Exercise:
All lines in the data that hold the word "menu" need copying.

================

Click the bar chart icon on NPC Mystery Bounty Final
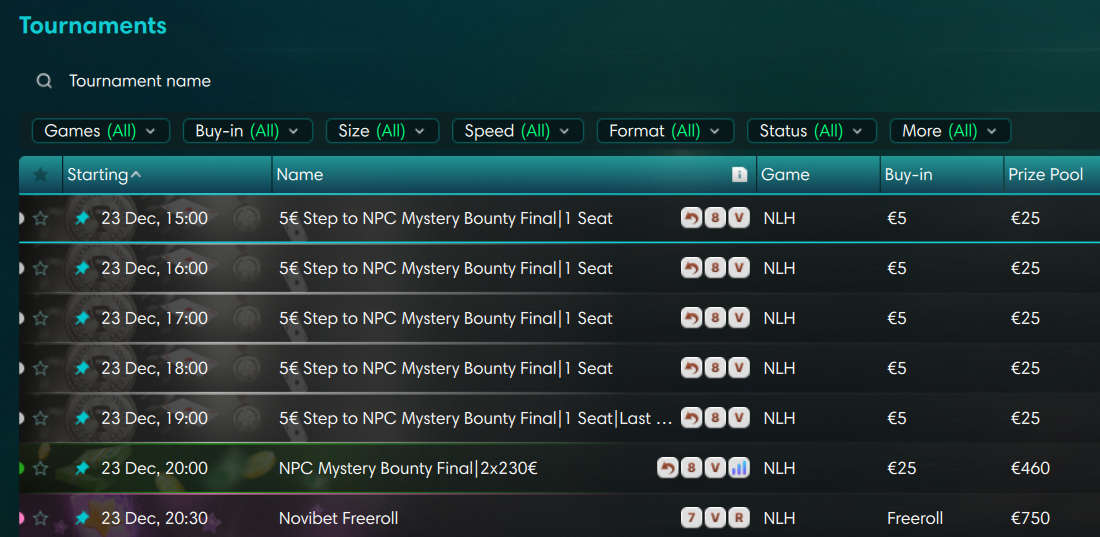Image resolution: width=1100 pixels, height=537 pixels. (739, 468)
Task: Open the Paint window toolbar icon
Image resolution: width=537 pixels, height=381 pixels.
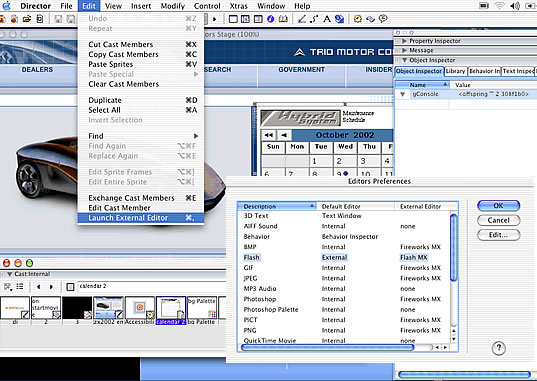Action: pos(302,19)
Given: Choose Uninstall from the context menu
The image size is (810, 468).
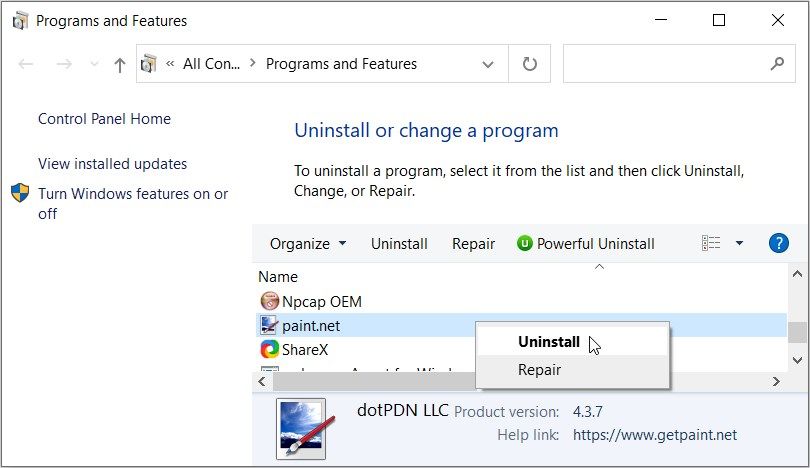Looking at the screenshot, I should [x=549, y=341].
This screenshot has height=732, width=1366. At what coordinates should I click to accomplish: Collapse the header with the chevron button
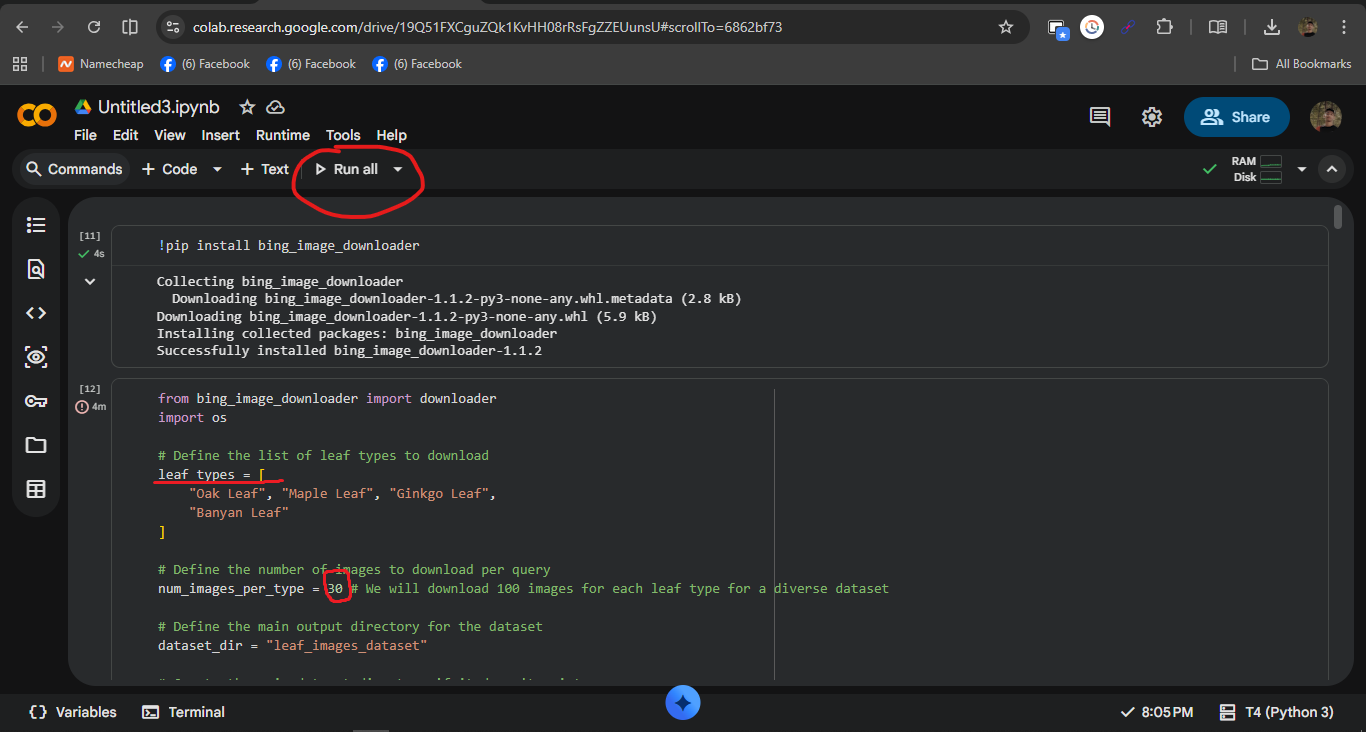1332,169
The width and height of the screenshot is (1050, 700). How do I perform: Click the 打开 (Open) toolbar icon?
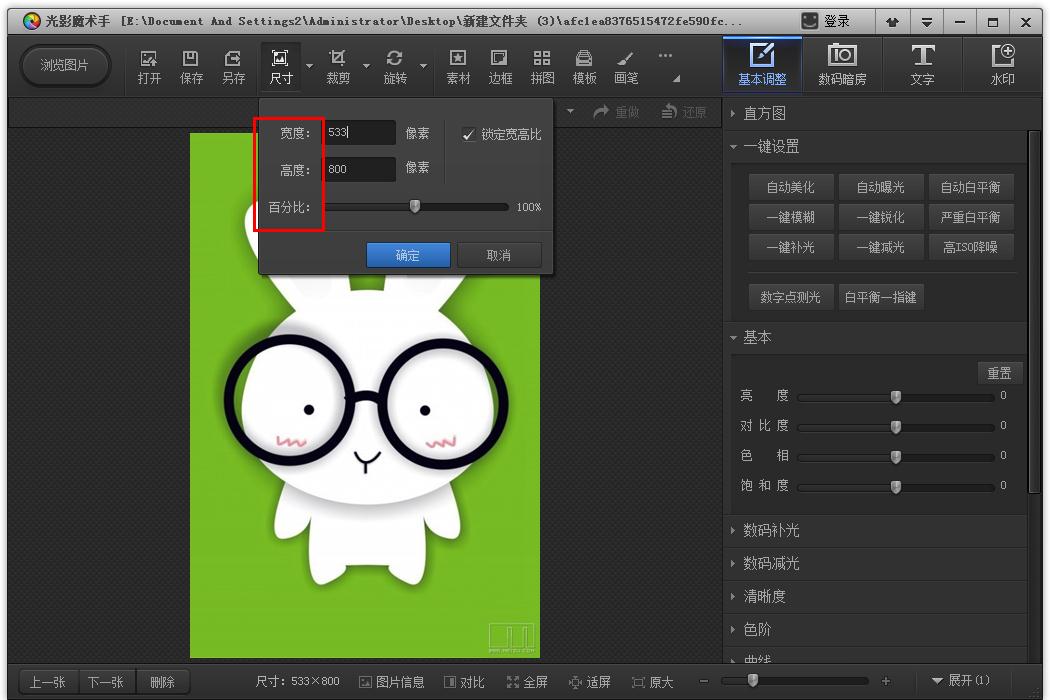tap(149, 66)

================

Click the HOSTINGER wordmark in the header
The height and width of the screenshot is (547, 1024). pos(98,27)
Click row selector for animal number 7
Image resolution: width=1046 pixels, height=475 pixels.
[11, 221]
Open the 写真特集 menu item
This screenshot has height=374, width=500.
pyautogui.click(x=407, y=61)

================

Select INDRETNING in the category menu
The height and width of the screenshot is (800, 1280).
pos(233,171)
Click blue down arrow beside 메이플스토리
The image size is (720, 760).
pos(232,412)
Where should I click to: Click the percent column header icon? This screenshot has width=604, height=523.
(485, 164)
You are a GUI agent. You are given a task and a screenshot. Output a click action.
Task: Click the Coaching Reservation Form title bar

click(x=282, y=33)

================

Your response:
Given: Choose Uninstall from the context menu
Open the 写真特集 menu item
Select INDRETNING in the category menu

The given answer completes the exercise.